CONGREGATE LIVING FACILITIES. A building or part thereof that contains sleeping units where residents share bathroom and/or kitchen facilities.

DORMITORY. A space in a building where group sleeping accommodations are provided in one room, or in a series of closely associated rooms, for persons not members of the same family group, under joint occupancy and single management, as in college dormitories or fraternity houses.

FAMILY CHILD CARE HOME. Includes certified family child care homes (located in homes licensed for 16 or fewer children) and registered family child care homes (located in homes licensed for 10 or fewer children).

LODGING HOUSE. Any building or portion thereof containing not more than five guest rooms where rent is paid in money, goods, labor or otherwise. The total number of guests shall not exceed 16.

PERSONAL CARE. See Section 102 of Appendix SR.

TRANSIENT. Occupancy of a dwelling unit or sleeping unit for not more than 30 days.


SECTION 312 UTILITY AND MISCELLANEOUS GROUP U

312.1 General. Buildings and structures of an accessory character and miscellaneous structures not classified in any specific occupancy shall be constructed, equipped and maintained to conform to the requirements of this code commensurate with the fire and life hazard incidental to their occupancy. Group U shall include, but not be limited to, the following:
    Agricultural buildings
    Aircraft hangars, accessory to a one- or two-family residence (see Section 412.5)
    Barns
    Carports
    Fences more than 6 feet (1829 mm) high
    Grain silos, accessory to a residential occupancy
    Greenhouses
    Livestock shelters
    Private garages
    Retaining walls
    Sheds
    Stables
    Tanks
    Towers



CHAPTER 10 MEANS OF EGRESS

SECTION 1001 ADMINISTRATION

1001.1 General. Buildings or portions thereof shall be provided with a means of egress system as required by this chapter. The provisions of this chapter shall control the design, construction and arrangement of means of egress components required to provide an approved means of egress from structures and portions thereof.

[Target pointing data]
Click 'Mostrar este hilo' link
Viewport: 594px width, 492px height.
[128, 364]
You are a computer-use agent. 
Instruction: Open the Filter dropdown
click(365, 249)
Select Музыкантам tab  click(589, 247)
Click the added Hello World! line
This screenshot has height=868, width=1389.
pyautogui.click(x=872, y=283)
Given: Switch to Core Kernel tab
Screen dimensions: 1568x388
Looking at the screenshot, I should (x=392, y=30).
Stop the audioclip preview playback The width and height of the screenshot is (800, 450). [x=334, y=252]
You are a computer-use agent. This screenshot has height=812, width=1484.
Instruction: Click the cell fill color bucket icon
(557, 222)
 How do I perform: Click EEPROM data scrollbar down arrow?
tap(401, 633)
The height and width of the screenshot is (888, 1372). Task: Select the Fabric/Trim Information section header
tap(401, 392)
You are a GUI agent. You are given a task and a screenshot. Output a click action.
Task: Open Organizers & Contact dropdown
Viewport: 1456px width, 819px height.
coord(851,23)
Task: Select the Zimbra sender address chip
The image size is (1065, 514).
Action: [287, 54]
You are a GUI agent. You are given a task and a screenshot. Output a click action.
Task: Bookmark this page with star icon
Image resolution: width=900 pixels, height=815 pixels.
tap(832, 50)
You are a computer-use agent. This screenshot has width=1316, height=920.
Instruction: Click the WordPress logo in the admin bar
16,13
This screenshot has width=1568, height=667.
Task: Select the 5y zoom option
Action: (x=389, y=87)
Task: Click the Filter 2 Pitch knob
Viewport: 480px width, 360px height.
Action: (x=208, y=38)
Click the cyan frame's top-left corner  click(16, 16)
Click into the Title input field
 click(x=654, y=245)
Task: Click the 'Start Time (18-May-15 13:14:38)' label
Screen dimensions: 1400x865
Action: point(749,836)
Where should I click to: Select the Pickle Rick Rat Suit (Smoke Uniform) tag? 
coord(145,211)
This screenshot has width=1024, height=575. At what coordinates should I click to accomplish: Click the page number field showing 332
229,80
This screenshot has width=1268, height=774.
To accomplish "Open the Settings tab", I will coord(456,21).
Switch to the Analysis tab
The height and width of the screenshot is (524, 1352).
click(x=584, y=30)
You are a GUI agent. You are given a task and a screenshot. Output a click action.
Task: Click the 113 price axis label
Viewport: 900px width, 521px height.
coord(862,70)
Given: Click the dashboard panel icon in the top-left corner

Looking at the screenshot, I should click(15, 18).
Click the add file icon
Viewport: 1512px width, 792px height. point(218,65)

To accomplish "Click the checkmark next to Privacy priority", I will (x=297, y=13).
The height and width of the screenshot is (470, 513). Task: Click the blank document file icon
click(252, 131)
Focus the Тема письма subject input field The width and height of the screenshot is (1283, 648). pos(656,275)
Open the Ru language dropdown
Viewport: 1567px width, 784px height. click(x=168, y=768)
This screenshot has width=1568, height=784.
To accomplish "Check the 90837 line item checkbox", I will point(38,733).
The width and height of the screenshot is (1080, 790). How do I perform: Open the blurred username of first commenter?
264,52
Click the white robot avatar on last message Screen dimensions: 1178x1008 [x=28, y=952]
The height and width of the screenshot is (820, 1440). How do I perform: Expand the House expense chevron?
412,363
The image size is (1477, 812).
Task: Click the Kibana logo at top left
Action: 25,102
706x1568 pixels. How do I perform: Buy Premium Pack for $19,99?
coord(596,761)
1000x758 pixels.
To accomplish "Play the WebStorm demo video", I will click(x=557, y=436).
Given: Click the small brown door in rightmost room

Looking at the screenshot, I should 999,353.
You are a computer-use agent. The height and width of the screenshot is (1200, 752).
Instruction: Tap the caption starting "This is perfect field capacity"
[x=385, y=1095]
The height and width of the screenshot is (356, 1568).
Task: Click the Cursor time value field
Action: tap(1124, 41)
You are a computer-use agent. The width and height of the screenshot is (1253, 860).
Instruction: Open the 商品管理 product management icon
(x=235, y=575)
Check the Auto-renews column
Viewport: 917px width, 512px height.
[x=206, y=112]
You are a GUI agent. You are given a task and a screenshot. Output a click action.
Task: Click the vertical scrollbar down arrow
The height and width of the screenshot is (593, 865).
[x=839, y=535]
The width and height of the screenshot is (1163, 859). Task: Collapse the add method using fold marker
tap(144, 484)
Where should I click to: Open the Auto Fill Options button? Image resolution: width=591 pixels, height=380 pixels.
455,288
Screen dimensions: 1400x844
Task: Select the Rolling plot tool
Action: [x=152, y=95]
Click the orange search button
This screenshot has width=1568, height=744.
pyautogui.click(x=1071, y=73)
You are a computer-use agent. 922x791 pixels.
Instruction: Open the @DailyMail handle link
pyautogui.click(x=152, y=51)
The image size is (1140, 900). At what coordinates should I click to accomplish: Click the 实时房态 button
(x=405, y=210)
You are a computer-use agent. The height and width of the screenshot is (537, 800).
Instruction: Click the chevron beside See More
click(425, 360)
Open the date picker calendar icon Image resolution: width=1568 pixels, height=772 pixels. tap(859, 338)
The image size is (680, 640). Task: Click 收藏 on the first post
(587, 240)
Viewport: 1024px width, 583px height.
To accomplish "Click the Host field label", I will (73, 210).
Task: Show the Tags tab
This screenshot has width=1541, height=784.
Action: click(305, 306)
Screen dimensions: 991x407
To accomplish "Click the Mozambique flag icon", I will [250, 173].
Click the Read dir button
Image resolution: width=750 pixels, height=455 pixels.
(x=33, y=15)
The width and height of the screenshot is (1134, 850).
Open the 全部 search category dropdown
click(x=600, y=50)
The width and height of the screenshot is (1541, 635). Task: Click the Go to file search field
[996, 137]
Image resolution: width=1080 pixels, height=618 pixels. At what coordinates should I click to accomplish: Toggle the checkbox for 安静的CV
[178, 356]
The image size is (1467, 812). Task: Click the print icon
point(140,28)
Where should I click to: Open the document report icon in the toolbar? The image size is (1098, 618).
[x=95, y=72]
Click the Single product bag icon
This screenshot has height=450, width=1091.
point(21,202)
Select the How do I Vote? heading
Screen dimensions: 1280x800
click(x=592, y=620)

[Required tasks]
- 1) Please pick out every line of the records that contains the word "page".
- 2) Write the next part of the building code excerpt, picking up after its final sentence.
The building code excerpt and the records are unrelated material.

[Written answers]
- 1)
Task: Bookmark this page with star icon
This screenshot has width=1024, height=575. At what coordinates should I click to accomplish: Click the page number field showing 332

- 2)
1001.2 Minimum requirements. It shall be unlawful to alter a building or structure in a manner that will reduce the number of exits or the capacity of the means of egress to less than required by this code.


SECTION 1002 DEFINITIONS

1002.1 Definitions. The following words and terms shall, for the purposes of this chapter and as used elsewhere in this code, have the meanings shown herein.

ACCESSIBLE MEANS OF EGRESS. A continuous and unobstructed way of egress travel from any accessible point in a building or facility to a public way.

AISLE. An unenclosed exit access component that defines and provides a path of egress travel.

AISLE ACCESSWAY. That portion of an exit access that leads to an aisle.

AREA OF REFUGE. An area where persons unable to use stairways can remain temporarily to await instructions or assistance during emergency evacuation.

COMMON PATH OF EGRESS TRAVEL. That portion of exit access which the occupants are required to traverse before two separate and distinct paths of egress travel to two exits are available. Paths that merge are common paths of travel. Common paths of egress travel shall be included within the permitted travel distance.

CORRIDOR. An enclosed exit access component that defines and provides a path of egress travel to an exit.

EGRESS COURT. A court or yard which provides access to a public way for one or more exits.

EXIT. That portion of a means of egress system which is separated from other interior spaces of a building or structure by fire-resistance-rated construction and opening protectives as required to provide a protected path of egress travel between the exit access and the exit discharge. Exits include exterior exit doors at the level of exit discharge, vertical exit enclosures, exit passageways, exterior exit stairways, exterior exit ramps and horizontal exits.

EXIT ACCESS. That portion of a means of egress system that leads from any occupied portion of a building or structure to an exit.

EXIT ACCESS DOORWAY. A door or access point along the path of egress travel from an occupied room, area or space where the path of egress enters an intervening room, corridor, unenclosed exit access stair or unenclosed exit access ramp.

EXIT DISCHARGE. That portion of a means of egress system between the termination of an exit and a public way.

EXIT DISCHARGE, LEVEL OF. The story at the point at which an exit terminates and an exit discharge begins.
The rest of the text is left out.